I Yam What I Yam 469


“I Yam What I Yam”
Popeye

One day out from the tournament and I am feeling good. In the seven weeks since my one month break from playing I have trained my physical and mental in the gym and on the court.

In the gym I worked with aggressive dedication on building strength, endurance, flexibility and resilience, pushing myself to do what I used to think I couldn’t do. I realized that what I couldn’t do was just where I was, not where I could be. So when my mind said no, I took it as a call to arms. It required belief and focus. I expanded my physical capacity by saying yes I can to the no I can’t. My focus deepened.

On the court I stayed on a slow even trajectory. There is never a hurry on the tennis part of who I am. I start wherever I am in my game (what choice do I have?) and I day by day I work to eliminate what is not helpful and add what I think will be helpful.

Playing sets, I stay free of concerns about winning, doing what I can to detach from the score. I never detach entirely because score awareness will always be there, even in my most focused moments. I work to maintain the balance between playing each point and knowing how the points are building blocks to a preferred outcome. Of course I love to win and don’t like to lose. Thankfully, after so many matches I feel the wins in the work that I am doing, not just the score.
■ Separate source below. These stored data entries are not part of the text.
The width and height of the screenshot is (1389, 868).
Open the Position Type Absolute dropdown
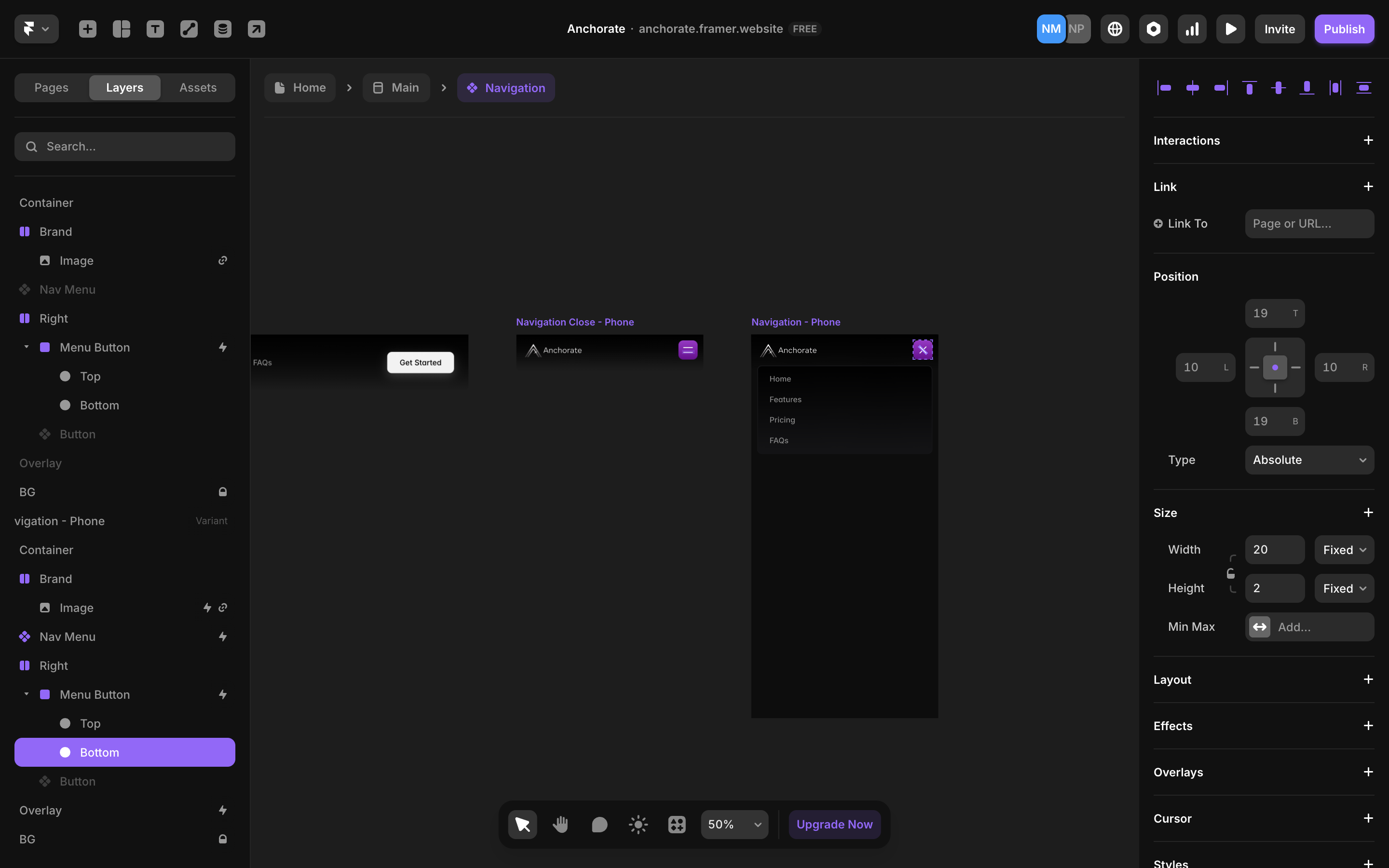(x=1309, y=460)
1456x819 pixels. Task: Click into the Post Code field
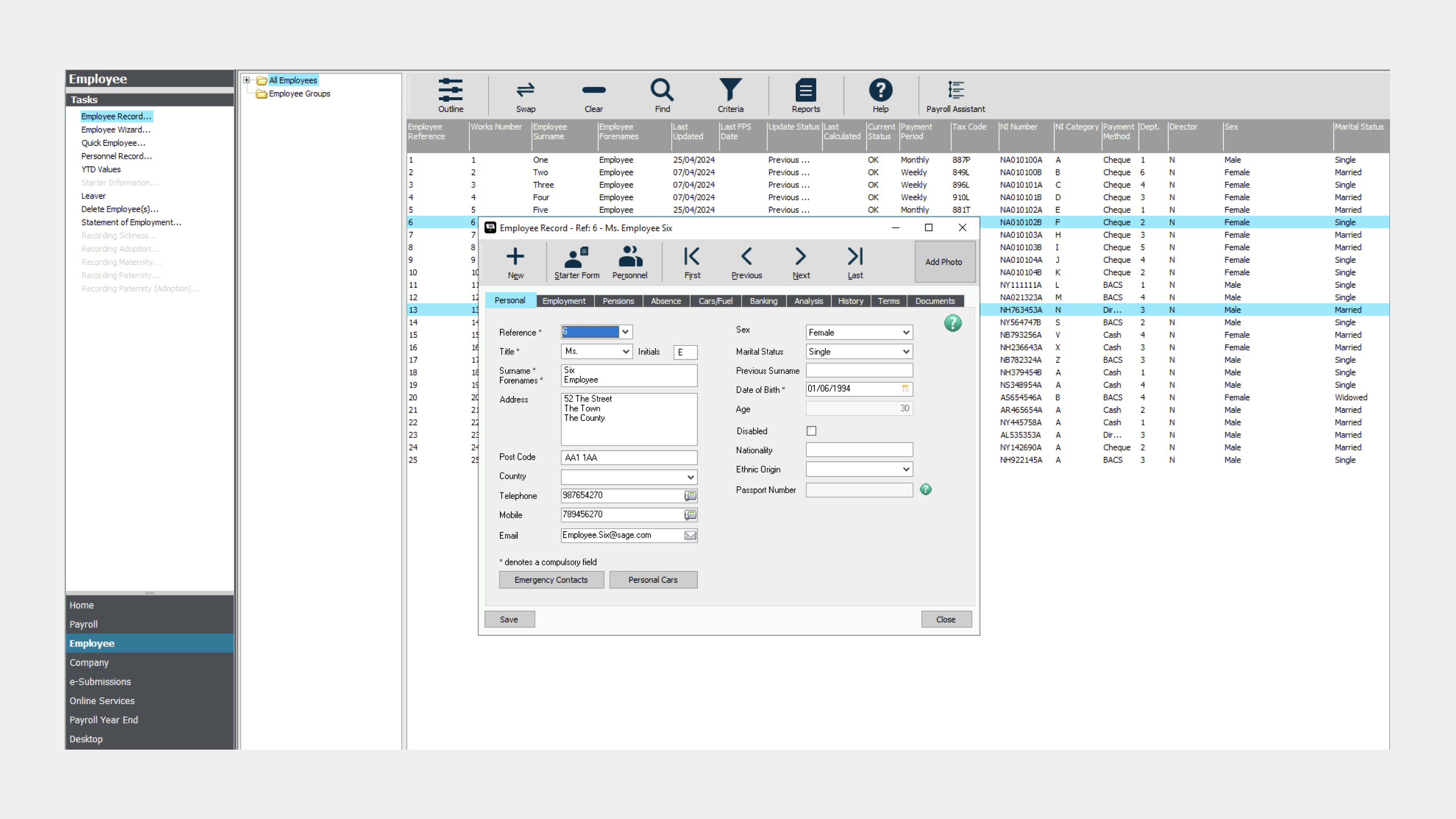[628, 458]
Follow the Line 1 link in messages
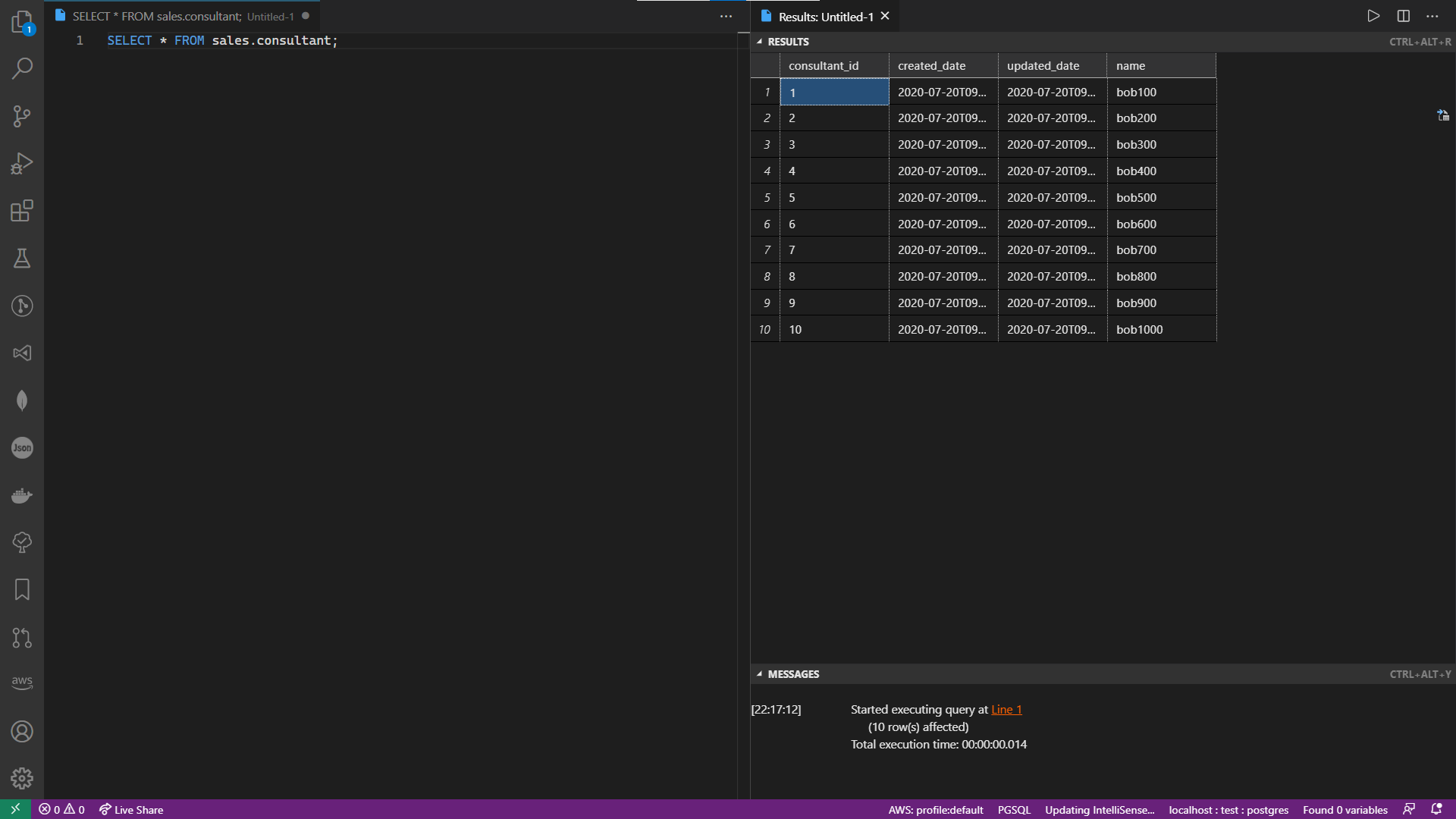The image size is (1456, 819). click(x=1006, y=710)
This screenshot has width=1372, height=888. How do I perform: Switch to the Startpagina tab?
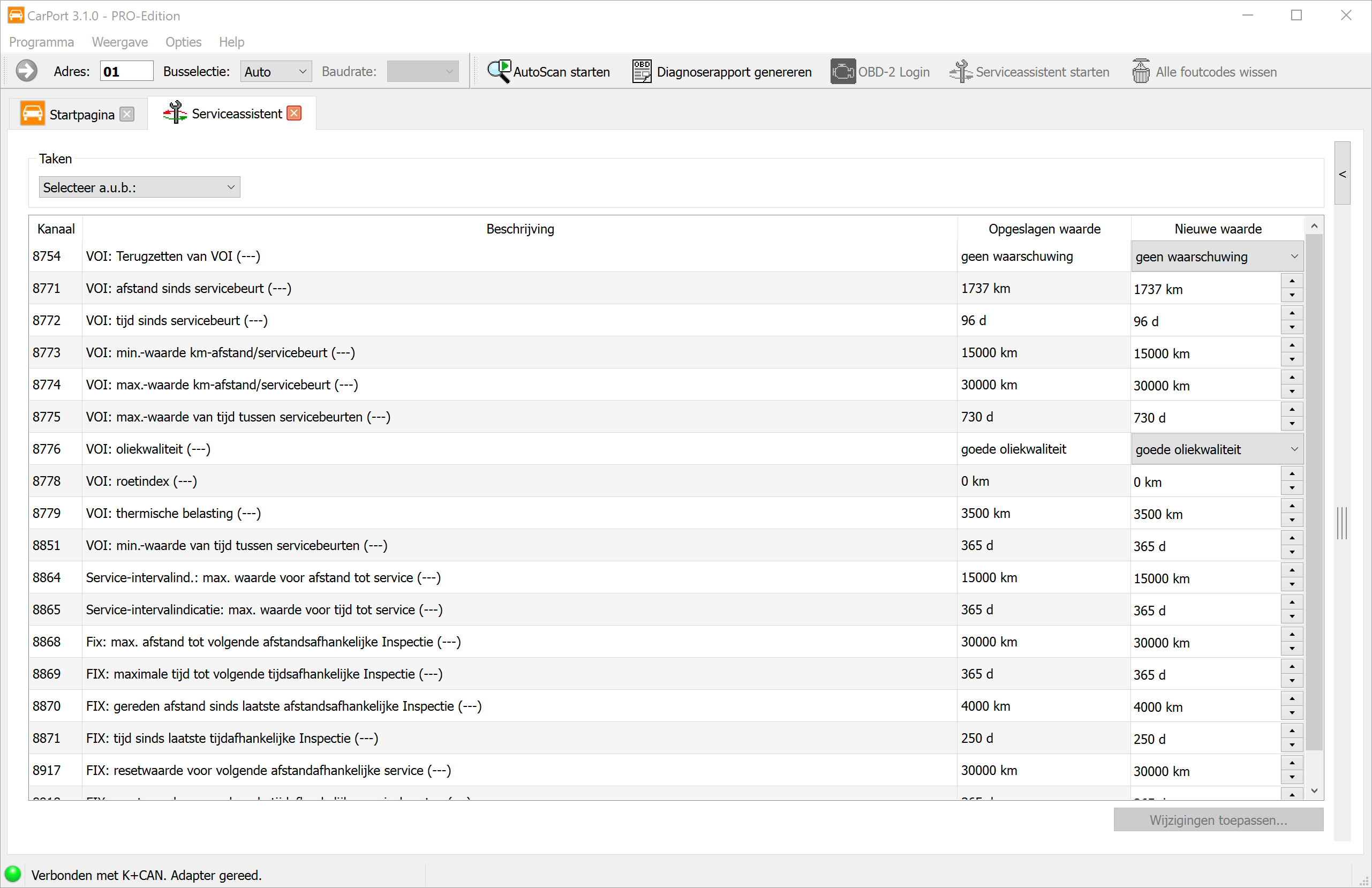pos(81,114)
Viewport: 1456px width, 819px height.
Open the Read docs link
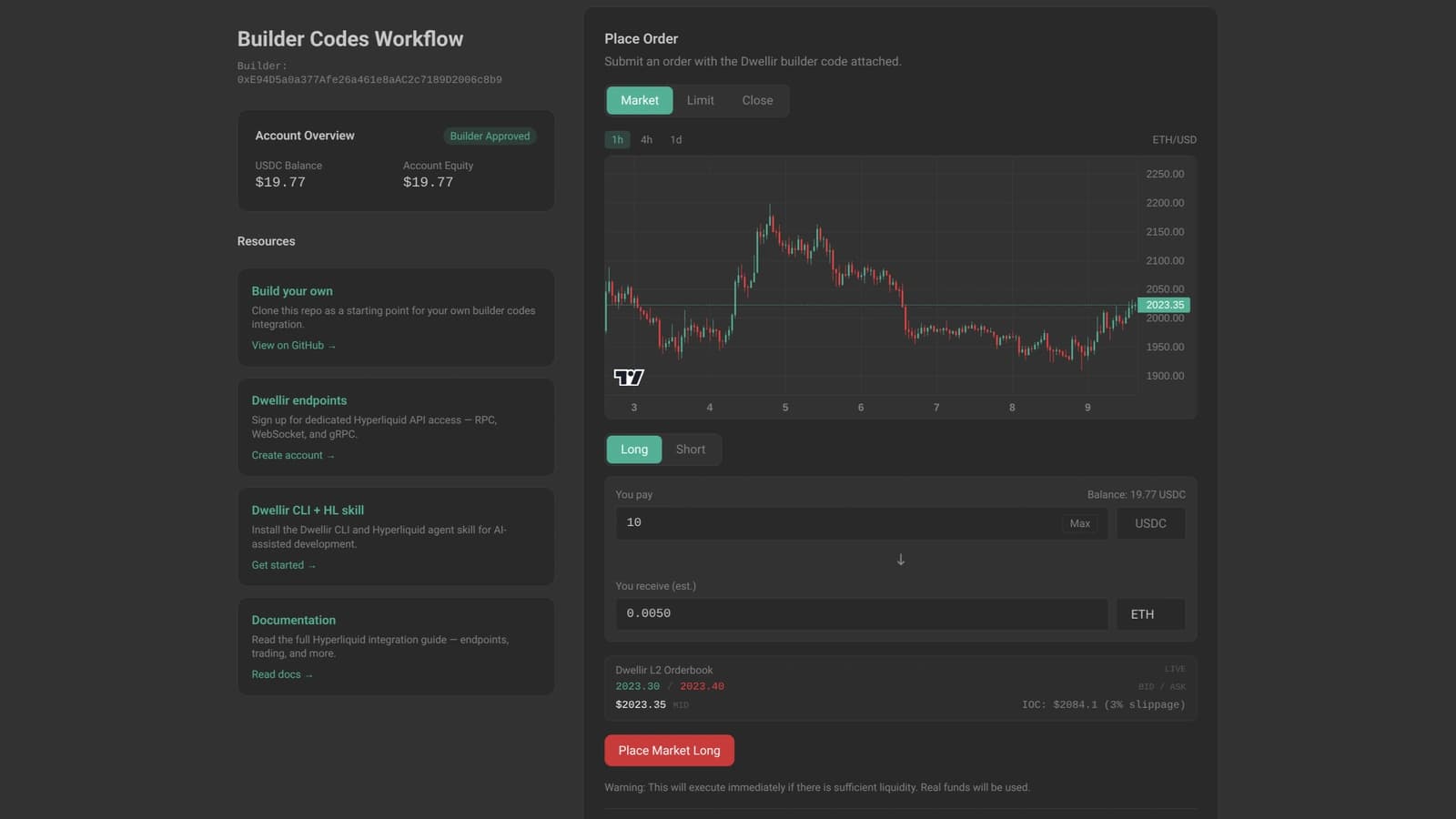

I continue to build my acceptance muscle that allows me to be ok with the normal ups and downs of the game. I accept that every day on the court I will be doing some stuff at the high end of my skill and some stuff at less than my high end. As Popeye said, “I yam what I yam.” The pressure is rarely there when I accept that I am what I am. I am not my old story and not yet my new story. Never perfect. Working toward being better. Always on the journey. That is who I am.

And I keep tweaking my game. Being more dedicated to my serving rituals. That is a new story. My old story was “I am a casual player. I just get up to the line and serve.” That story stopped working for me. Looking for more inside out and inside in forehands required extra focus on more active footwork, another thing that my casual approach kept me from accomplishing. Getting up on the short ball quicker to make more effective approach shots. My old story of being casual began to disintegrate replaced by a level of physical enthusiasm that seemed to have faded when I first got to Colorado a few years ago. I think it was my defense against losing so often to my tough practice partners. It is nice to leave that in my rear view mirror. I am what I am. Another new version of myself. Who I was plus some more good and some less bad.

Eager to start with my first singles match tomorrow.